Meanwhile, weak winds and chilly temperatures will prompt poor conditions for electricity production this week, according to the Finnish Meteorological Institute.
For the fifth month in a row, people across Finland again reduced their electricity consumption in December, according to national grid operator Fingrid’s preliminary figures.
People have been encouraged to save electricity and schedule its use during non-peak hours, due to concerns about possible energy shortfalls over the winter.
According to Fingrid’s preliminary figures, people in Finland cut back their electricity consumption by around 10 percent in December, compared to the same month in 2021.
The energy savings trend started in August, when electricity customers cut back on electricity consumption by around three percent, year-on year. Then, electricity use was further reduced by around seven percent in September and October. In November electricity consumption was cut by around nine percent, compared to 2021.
Fingrid said the savings trend was a good starting point for the colder month of January, when electricity supplies could be tight during periods of severe cold weather.

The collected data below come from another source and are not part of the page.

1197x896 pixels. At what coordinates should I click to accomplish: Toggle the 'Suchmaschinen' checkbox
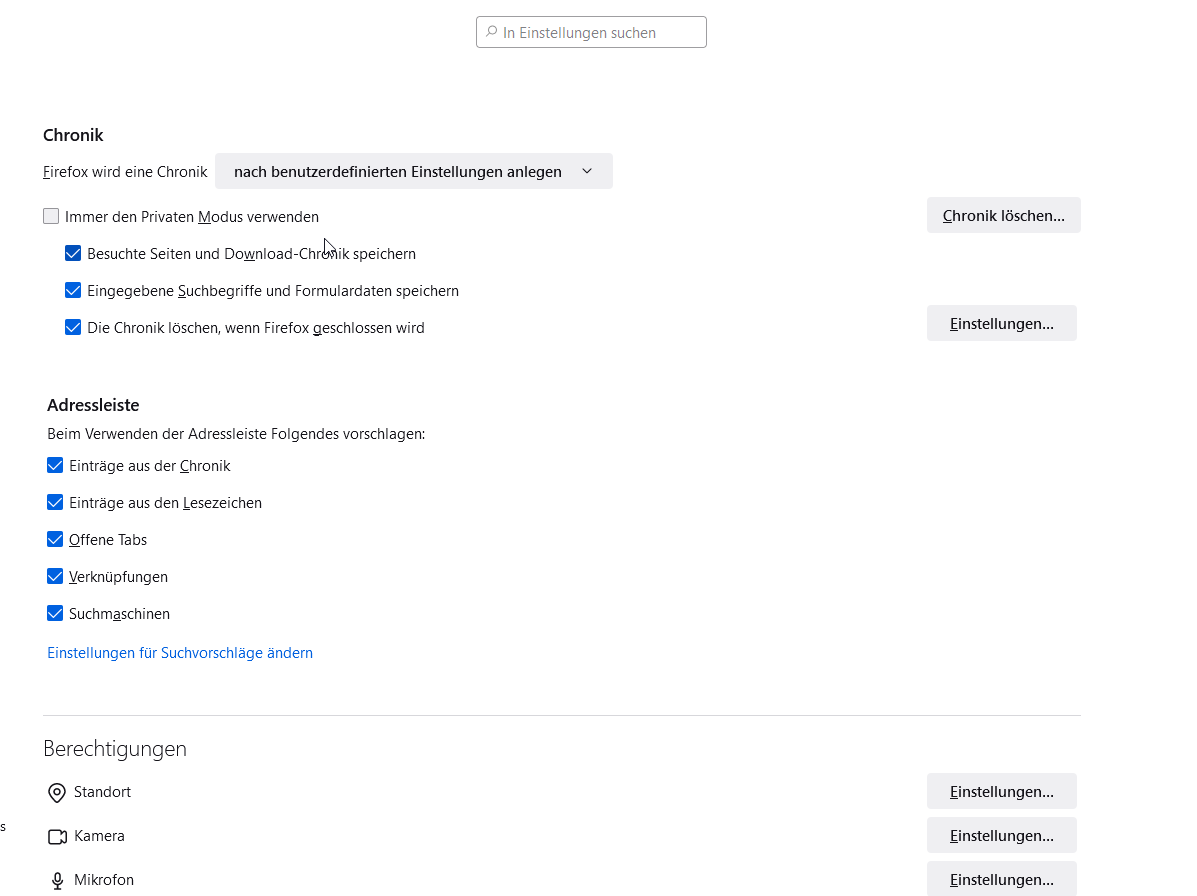coord(55,613)
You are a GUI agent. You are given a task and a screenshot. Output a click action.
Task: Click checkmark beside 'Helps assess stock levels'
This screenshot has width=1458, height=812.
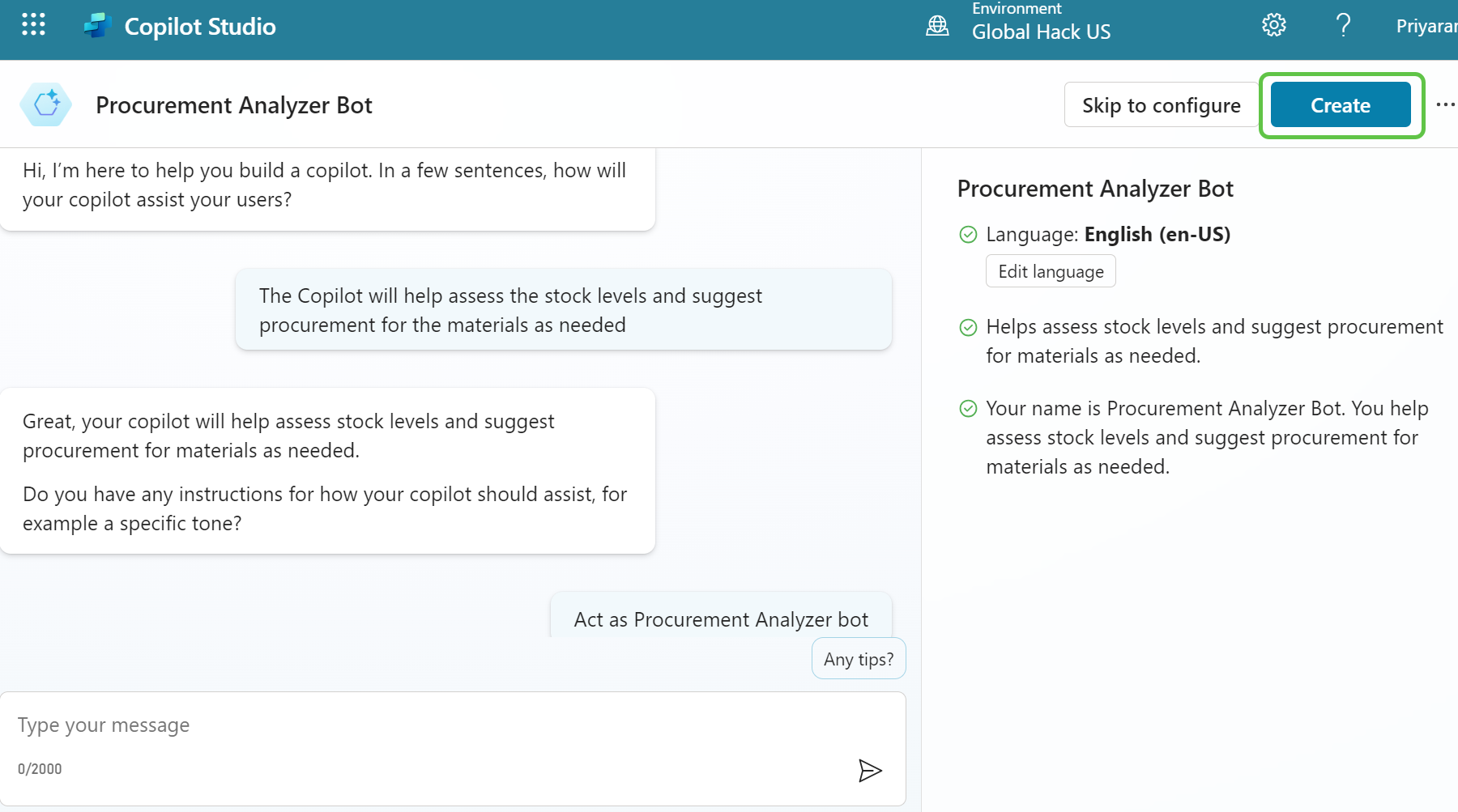coord(968,327)
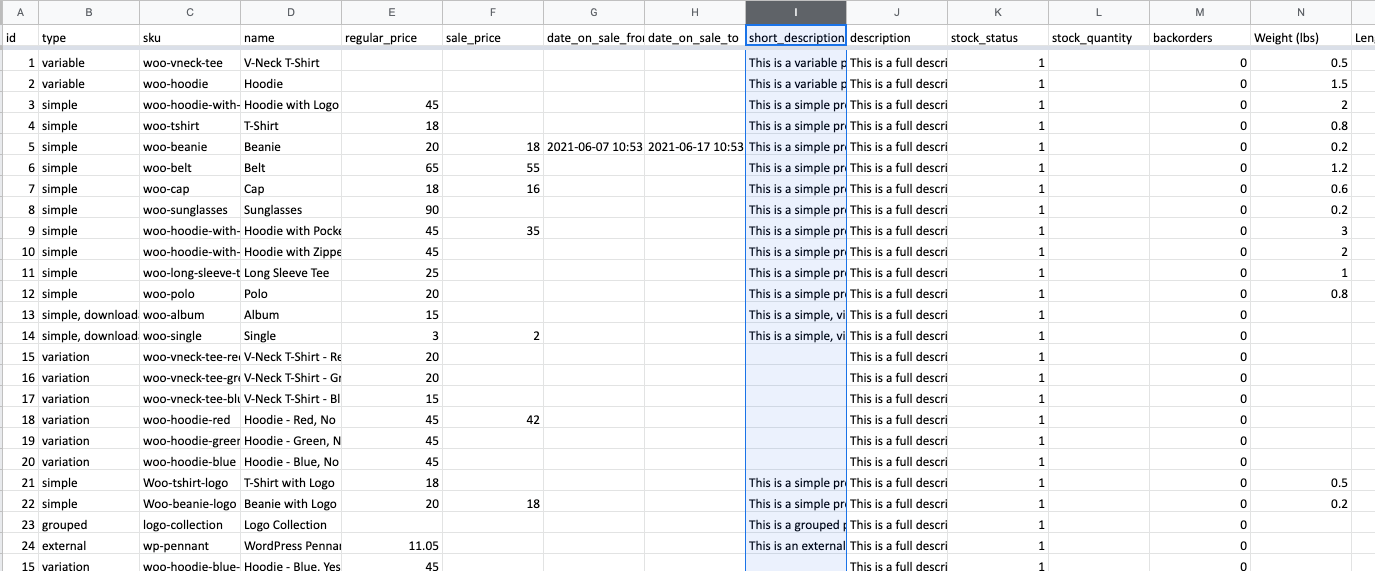Click the column A header letter

pos(20,12)
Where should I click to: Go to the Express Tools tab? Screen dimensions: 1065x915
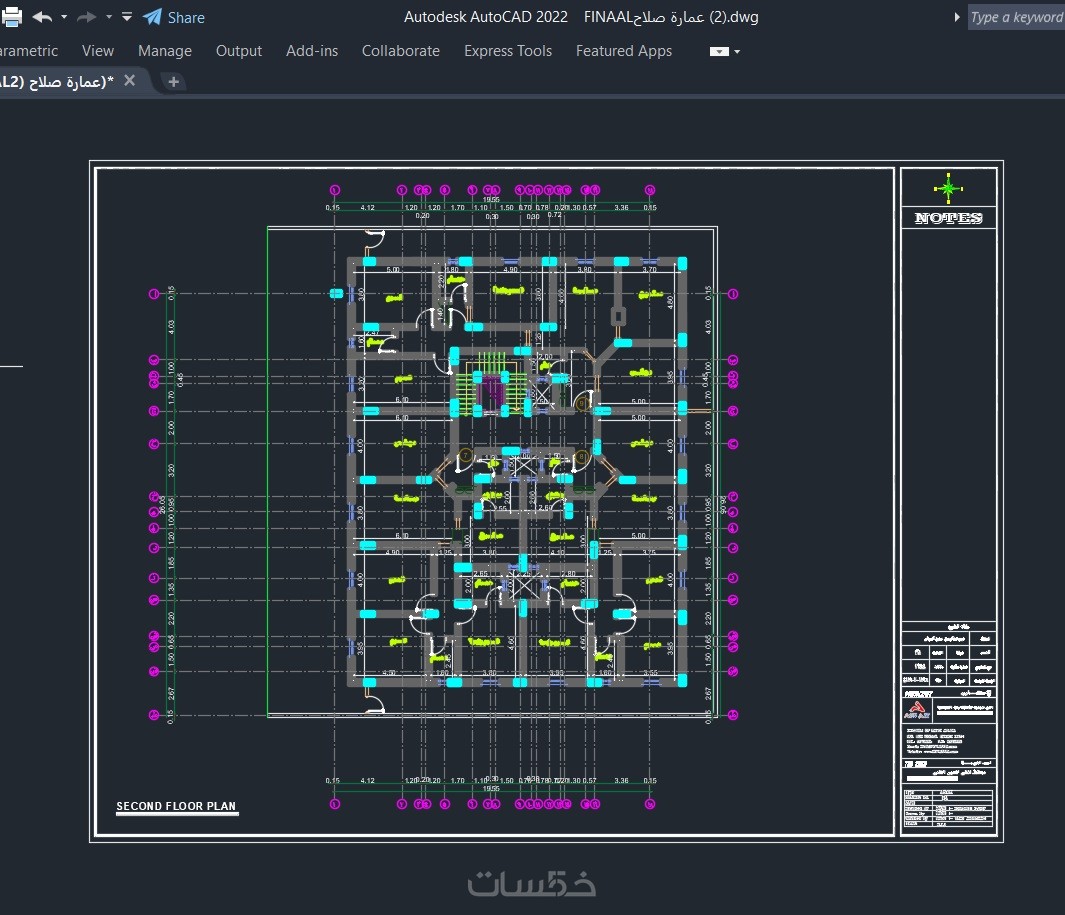[x=507, y=51]
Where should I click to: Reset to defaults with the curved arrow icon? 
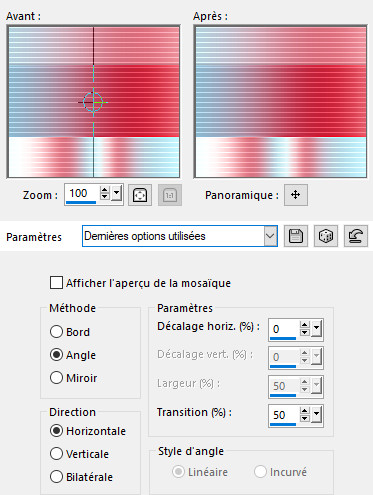356,236
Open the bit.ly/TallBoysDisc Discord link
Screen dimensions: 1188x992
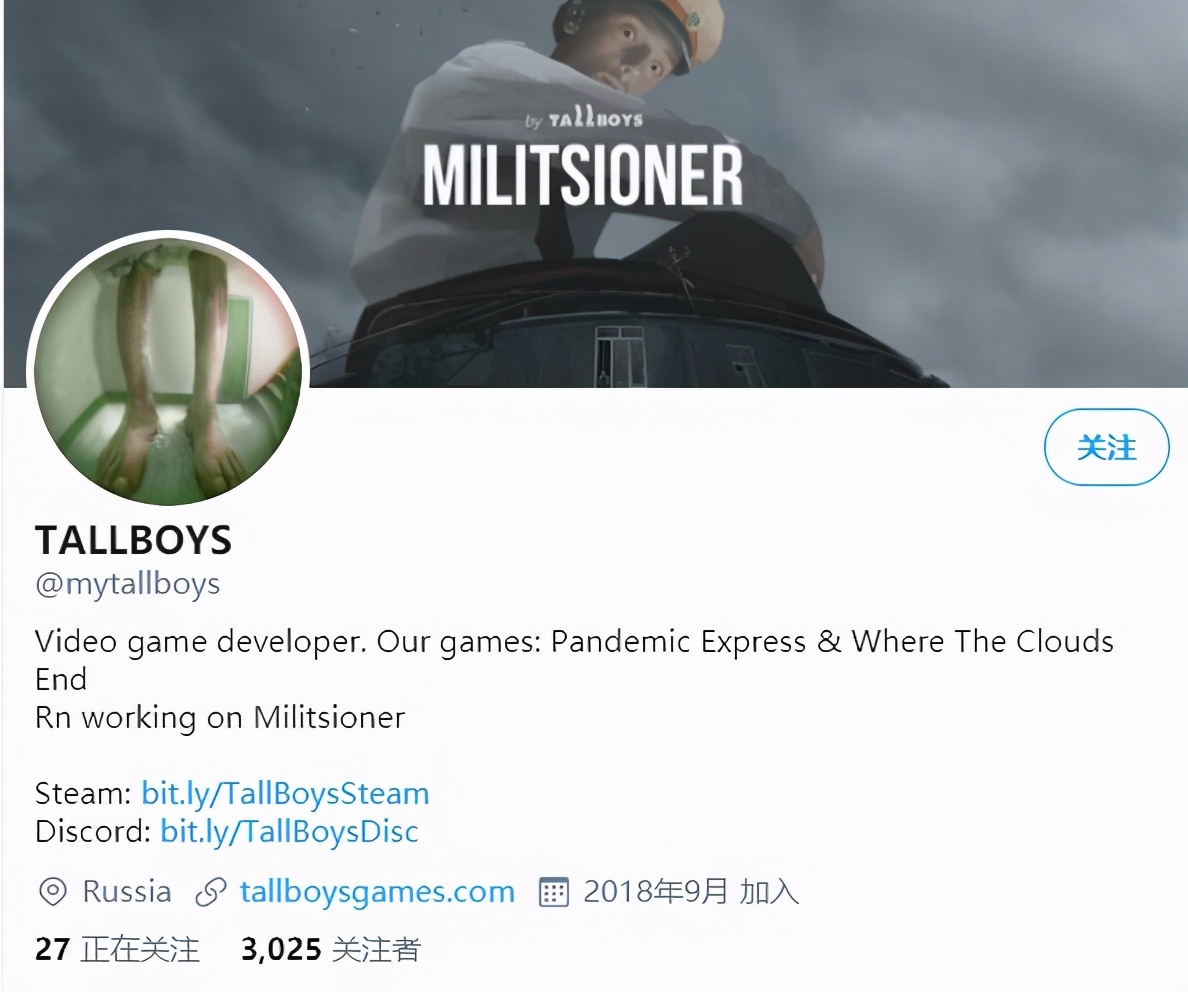click(289, 831)
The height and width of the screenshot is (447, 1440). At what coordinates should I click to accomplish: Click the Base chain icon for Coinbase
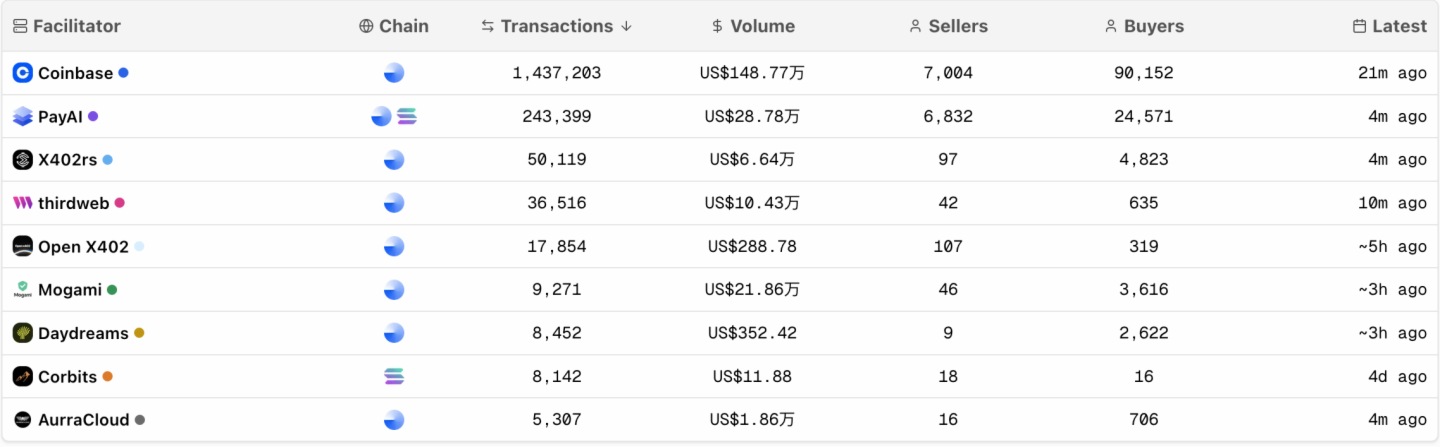394,73
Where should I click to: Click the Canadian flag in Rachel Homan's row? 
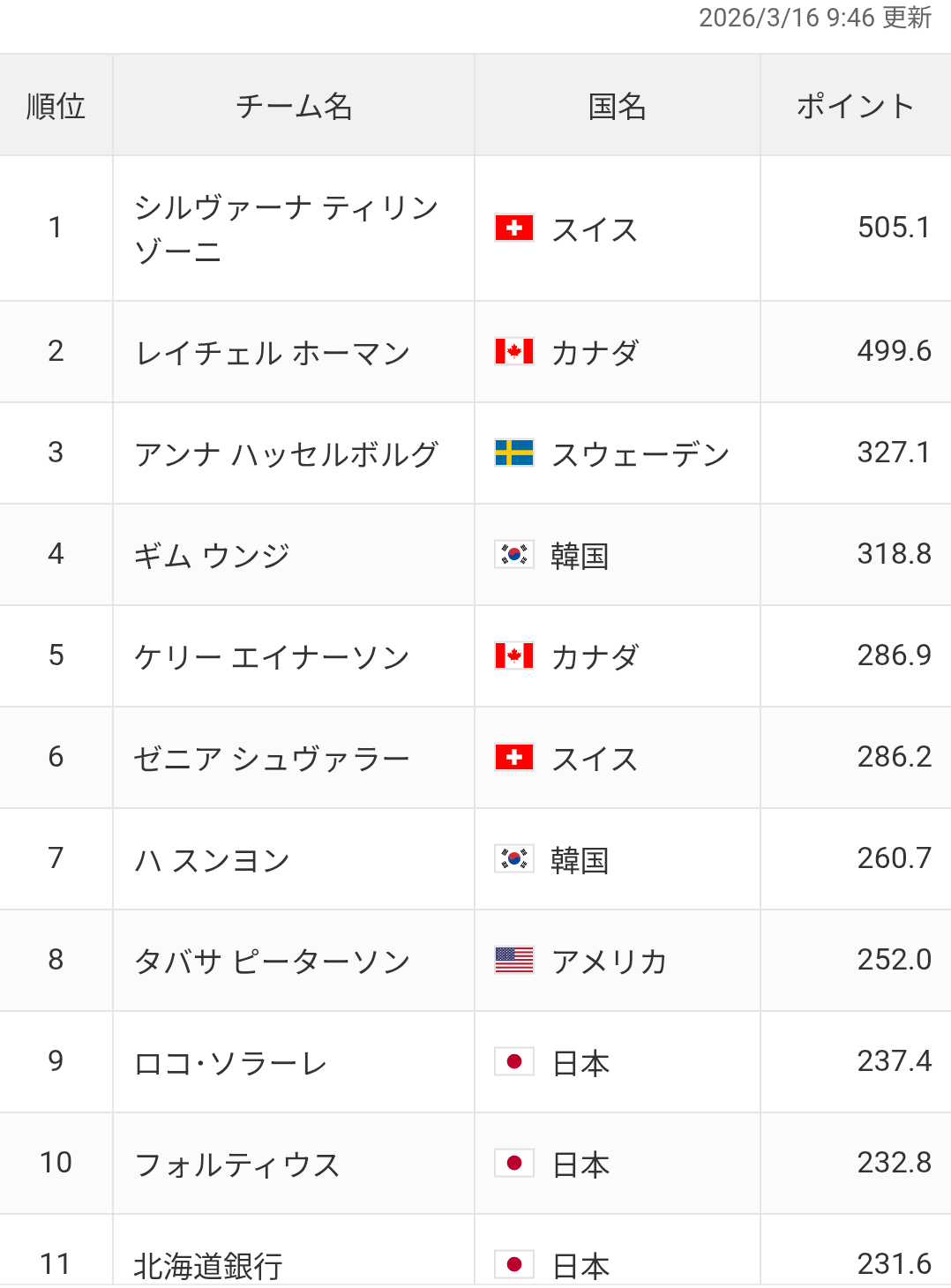514,351
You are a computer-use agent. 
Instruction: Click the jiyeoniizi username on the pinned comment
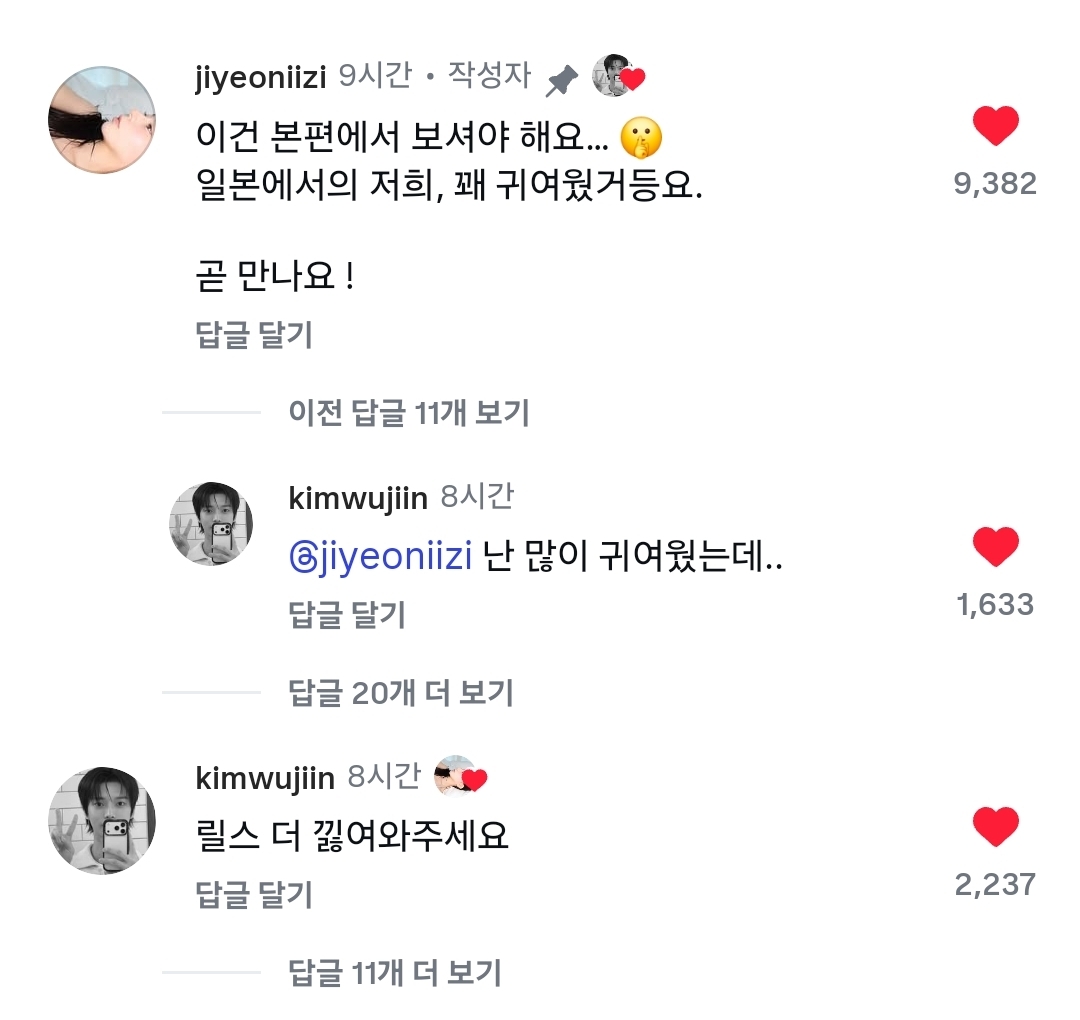261,78
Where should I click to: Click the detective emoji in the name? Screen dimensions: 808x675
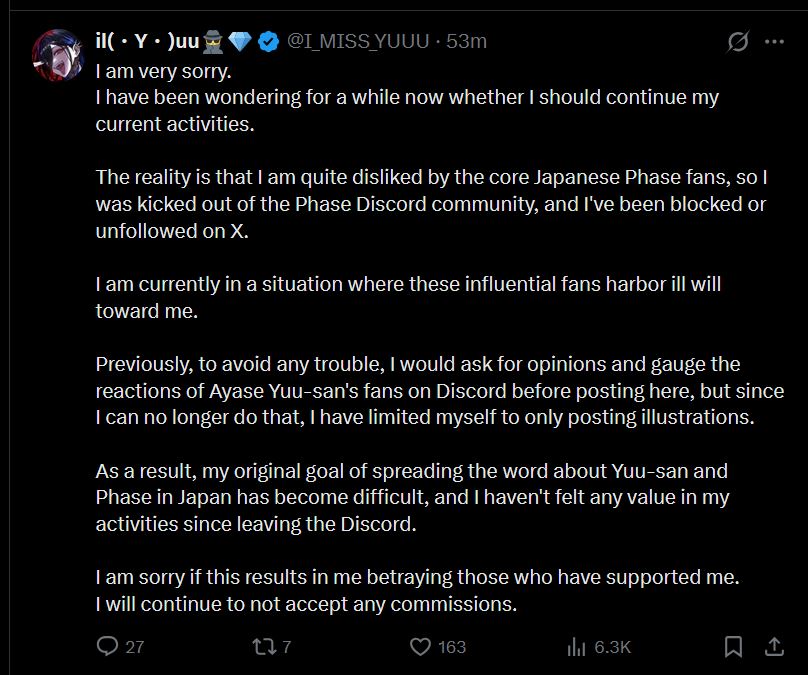212,41
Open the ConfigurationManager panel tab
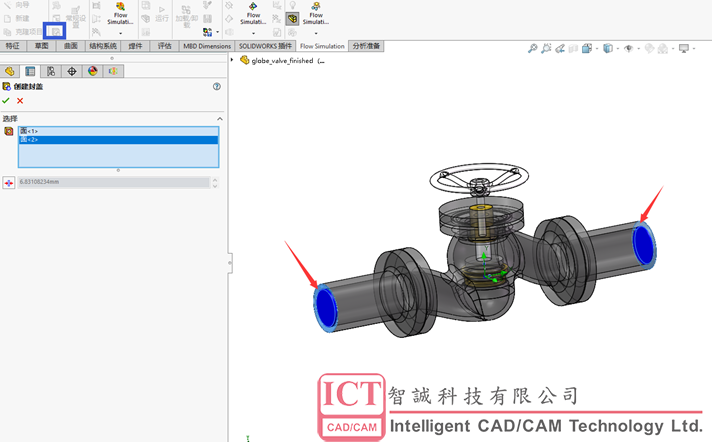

FMI: Poor electricity production conditions
An expected cold weather snap with little wind this week will not create good conditions for the country’s energy situation, according to the Finnish Meteorological Institute (FMI).
Temperatures are expected to drop to around -20 degrees Celsius in many parts of the country later in the week, and could even reach -25 degrees in southern Ostrobothnia.
This week’s poor conditions for electricity generation will mainly be prompted by weak winds in Ostrobothnia, home to many of the country’s wind turbines, according to the FMI, which publishes energy weather forecasts twice a week.
However, electricity production conditions are expected to improve next week, when the high pressure system moves eastward, according to FMI meteorologist Iiris Viljamaa.
“We expect quite strong winds [next] Monday,” Viljamaa said.